What is required ->
From the first entry to the last, copy each one exactly.

Records excerpted from a collection:
○ ○ ○ ○
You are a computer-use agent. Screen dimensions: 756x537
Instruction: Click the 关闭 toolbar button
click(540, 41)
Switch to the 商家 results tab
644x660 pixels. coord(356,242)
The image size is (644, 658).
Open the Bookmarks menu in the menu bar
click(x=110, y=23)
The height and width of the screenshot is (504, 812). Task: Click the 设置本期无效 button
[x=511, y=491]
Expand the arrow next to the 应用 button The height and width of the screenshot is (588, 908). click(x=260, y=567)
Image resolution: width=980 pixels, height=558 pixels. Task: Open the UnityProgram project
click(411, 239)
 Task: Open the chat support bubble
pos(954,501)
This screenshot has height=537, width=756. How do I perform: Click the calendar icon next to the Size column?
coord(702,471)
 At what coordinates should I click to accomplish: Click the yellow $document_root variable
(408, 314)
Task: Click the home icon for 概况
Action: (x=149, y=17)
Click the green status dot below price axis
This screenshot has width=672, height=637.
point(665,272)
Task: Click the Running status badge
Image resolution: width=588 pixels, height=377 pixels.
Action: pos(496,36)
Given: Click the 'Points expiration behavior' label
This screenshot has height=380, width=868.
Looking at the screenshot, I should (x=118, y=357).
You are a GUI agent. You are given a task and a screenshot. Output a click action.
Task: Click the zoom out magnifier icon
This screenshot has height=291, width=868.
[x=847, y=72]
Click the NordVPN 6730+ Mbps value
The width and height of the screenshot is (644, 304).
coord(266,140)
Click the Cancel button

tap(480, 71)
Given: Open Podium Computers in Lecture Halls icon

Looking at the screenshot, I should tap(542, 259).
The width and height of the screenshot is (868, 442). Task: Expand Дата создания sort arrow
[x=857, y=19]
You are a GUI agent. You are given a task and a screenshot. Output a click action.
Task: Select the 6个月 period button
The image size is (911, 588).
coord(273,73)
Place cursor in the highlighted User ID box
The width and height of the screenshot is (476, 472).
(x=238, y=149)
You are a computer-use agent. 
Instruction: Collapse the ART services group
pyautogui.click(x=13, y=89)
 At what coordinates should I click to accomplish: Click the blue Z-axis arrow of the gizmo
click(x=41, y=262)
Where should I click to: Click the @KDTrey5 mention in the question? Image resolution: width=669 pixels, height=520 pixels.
○ ○ ○ ○
Reply to the exercise ->
You are a computer-use agent. Screen dimensions: 756x537
Instruction: Click the 关闭 toolbar button
click(540, 41)
Switch to the 商家 results tab
644x660 pixels. coord(356,242)
The image size is (644, 658).
Open the Bookmarks menu in the menu bar
click(x=110, y=23)
The height and width of the screenshot is (504, 812). Task: Click the 设置本期无效 button
[x=511, y=491]
Expand the arrow next to the 应用 button The height and width of the screenshot is (588, 908). click(x=260, y=567)
Image resolution: width=980 pixels, height=558 pixels. Task: Open the UnityProgram project
click(411, 239)
 Task: Open the chat support bubble
pos(954,501)
This screenshot has height=537, width=756. How do I perform: Click the calendar icon next to the Size column?
coord(702,471)
 At what coordinates should I click to accomplish: Click the yellow $document_root variable
(408, 314)
Task: Click the home icon for 概况
Action: (x=149, y=17)
Click the green status dot below price axis
This screenshot has width=672, height=637.
point(665,272)
Task: Click the Running status badge
Image resolution: width=588 pixels, height=377 pixels.
Action: pos(496,36)
Given: Click the 'Points expiration behavior' label
This screenshot has height=380, width=868.
Looking at the screenshot, I should (x=118, y=357).
You are a GUI agent. You are given a task and a screenshot. Output a click action.
Task: Click the zoom out magnifier icon
This screenshot has height=291, width=868.
[x=847, y=72]
Click the NordVPN 6730+ Mbps value
The width and height of the screenshot is (644, 304).
coord(266,140)
Click the Cancel button

tap(480, 71)
Given: Open Podium Computers in Lecture Halls icon

Looking at the screenshot, I should tap(542, 259).
The width and height of the screenshot is (868, 442). Task: Expand Дата создания sort arrow
[x=857, y=19]
You are a GUI agent. You are given a task and a screenshot. Output a click action.
Task: Select the 6个月 period button
The image size is (911, 588).
coord(273,73)
Place cursor in the highlighted User ID box
The width and height of the screenshot is (476, 472).
(x=238, y=149)
You are a computer-use agent. 
Instruction: Collapse the ART services group
pyautogui.click(x=13, y=89)
 At what coordinates should I click to accomplish: Click the blue Z-axis arrow of the gizmo
click(x=41, y=262)
Where should I click to: Click the @KDTrey5 mention in the question? Image resolution: width=669 pixels, height=520 pixels.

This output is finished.